_Tarefa 1_:
Extraia da página sobre Elifas Andreato, sem nenhuma alteração, o trecho que vai de "Por Pablo Ribera" até "a ditadura militar.".
_Tarefa 2_:
Segundo a página sobre Elifas Andreato, em que cidade e em que ano ele nasceu?

_Página_:
* * * * *

O traço inovador de Eifas Andreato
Com quase 50 anos de carreira, o cenógrafo e artista plástico ainda
é reconhecido pelo fantástico trabalho que faz desde os anos 1960

Por Pablo Ribera

Elifas Andreato é sinônimo de arte e sucesso. Em quase 50 anos de carreira, criou cenários e diversas ilustrações para o teatro, a música e o cinema brasileiros. Revolucionou com seus traços diferentes e inovadores, além de trazer um conceito novo para a cultura do País, o que faz com que ele seja reconhecido no mundo todo, como cenógrafo em alguma grande peça, ou como ilustrador de um disco de MPB e até como protestante contra a ditadura militar.
Nascido em Rolândia, no interior do Paraná, em 1946, Elifas teve uma infância pobre e, por causa de sua condição de miséria, foi analfabeto até a adolescência. Teve, porém, a oportunidade de mostrar seu dom: a arte. Elifas é o que se pode dizer um autodidata. Iniciou sua carreira aos 14 anos de idade, sem ter nenhum curso de desenho ou pintura.
“Comecei a desenhar quando ainda era aprendiz de torneiro mecânico, em uma fábrica em São Paulo. Meu trabalho era pintar paineis para decorar o refeitório que, aos sábados, promovia bailes, cuja renda era destinada a um caixa que a assistente social administrava para ajudar os operários mais necessitados”, explicou o artista plástico. “Eu não tinha a menor ideia de técnicas ou recursos para fazer meus quadros. Fazia com tinta a óleo de parede sobre papel”, revela Elifas, que, para encontrar a inspiração que lhe faltava, procurou trabalhos artísticos nas mais diferentes publicações. “A principal referência que me influenciou e animou para que eu continuasse foi uma reportagem na revista o Cruzeiro sobre os ‘Meninos de Brodowski’, de Cândido Portinari”.

* * * * *

_Dados fornecidos_:
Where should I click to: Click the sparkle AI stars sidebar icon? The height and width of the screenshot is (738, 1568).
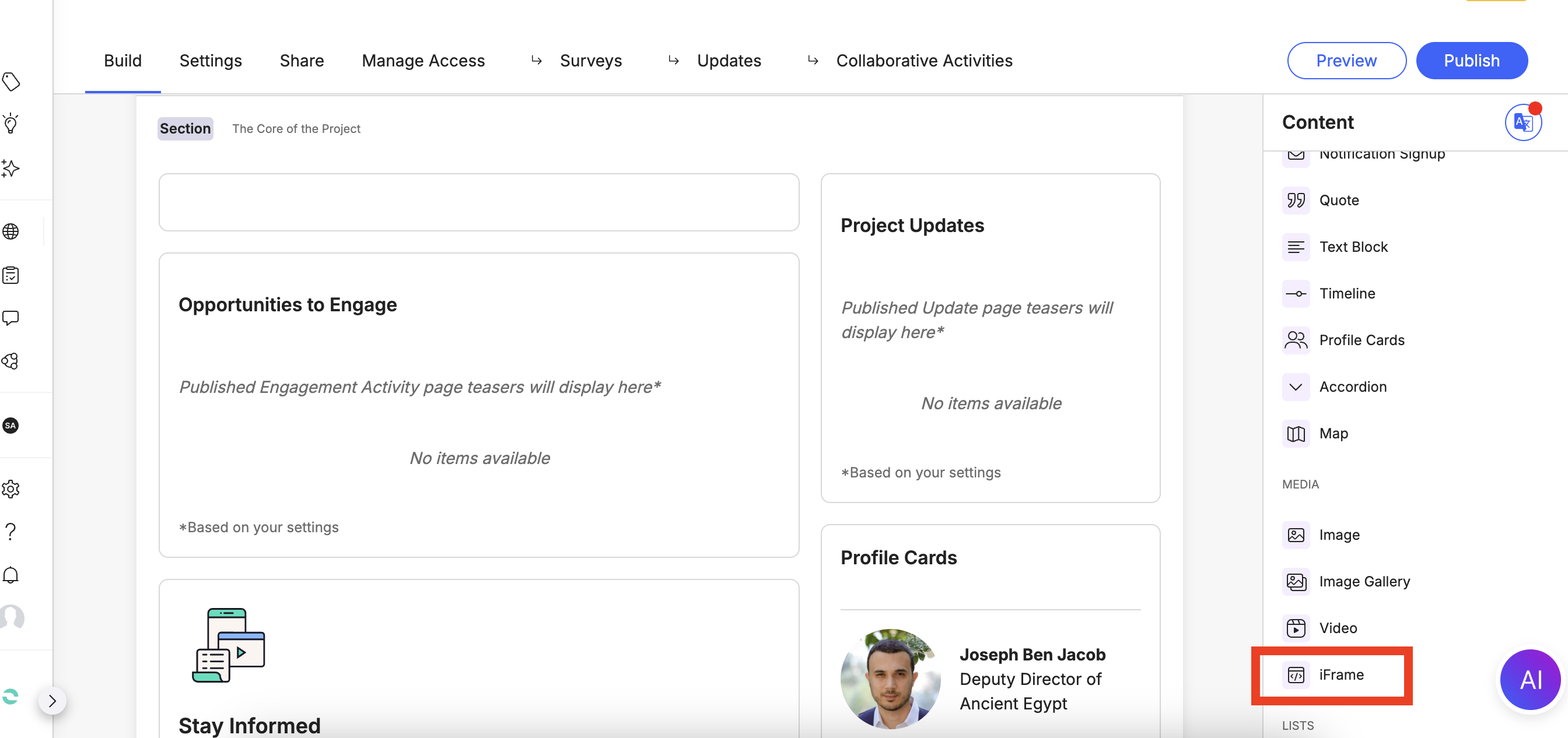[x=10, y=168]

* * * * *

_Resposta 1_:
Por Pablo Ribera

Elifas Andreato é sinônimo de arte e sucesso. Em quase 50 anos de carreira, criou cenários e diversas ilustrações para o teatro, a música e o cinema brasileiros. Revolucionou com seus traços diferentes e inovadores, além de trazer um conceito novo para a cultura do País, o que faz com que ele seja reconhecido no mundo todo, como cenógrafo em alguma grande peça, ou como ilustrador de um disco de MPB e até como protestante contra a ditadura militar.

_Resposta 2_:
Em Rolândia, no interior do Paraná, em 1946.